Perdana Menteri Australia, Scott Morrison menambahkan, IA-CEPA akan mendukung produsen industri Australia di berbagai bidang, seperti baja, tembaga dan plastik. Industri jasa Australia termasuk kesehatan, pertambangan, telekomunikasi, pariwisata dan pendidikan juga akan memiliki akses yang lebih besar di Indonesia. Penyedia pelatihan kejuruan yang dimiliki Australia akan dapat bermitra dengan pebisnis Indonesia untuk menyediakan pelatihan keterampilan berkualitas bagi tenaga kerja Indonesia.

“Perjanjian ini juga memperluas hubungan investasi dua arah antar-dua negara. Investor Australia akan memiliki kepastian yang lebih besar di bawah rezim investasi asing Indonesia, yang akan membantu mendorong pertumbuhan investasi Australia di Indonesia,” jelas Scott Morrison.

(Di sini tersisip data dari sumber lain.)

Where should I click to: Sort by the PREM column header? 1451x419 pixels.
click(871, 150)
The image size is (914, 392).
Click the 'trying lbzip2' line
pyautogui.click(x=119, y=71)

Negosiasi kedua negara terkait IA-CEPA telah dimulai sejak lama. Tahun 2005, Presiden Indonesia dengan Perdana Menteri Australia saat itu sepakat untuk meningkatkan hubungan perdagangan melalui pembentukan kemitraan ekonomi yang komprehensif dan berkelanjutan. Peluncuran IA-CEPA putaran pertama dilaksanakan pada 2 November 2010 di Jakarta. Namun perundingan sempat terhenti pada 2013 akibat dinamika politik kedua negara yang naik-turun.

Perundingan perjanjian pun mendingin. Pada 16 Maret 2016, perundingan IA-CEPA diaktifkan kembali. Perundingan putaran terakhir yang ke-12 dilaksanakan di Jakarta pada Juli 2018 kemarin. IA-CEPA memiliki keunggulan karena melibatkan pelaku usaha sejak awal melalui Indonesia-Australia Business Partnership Group (IA-BPG).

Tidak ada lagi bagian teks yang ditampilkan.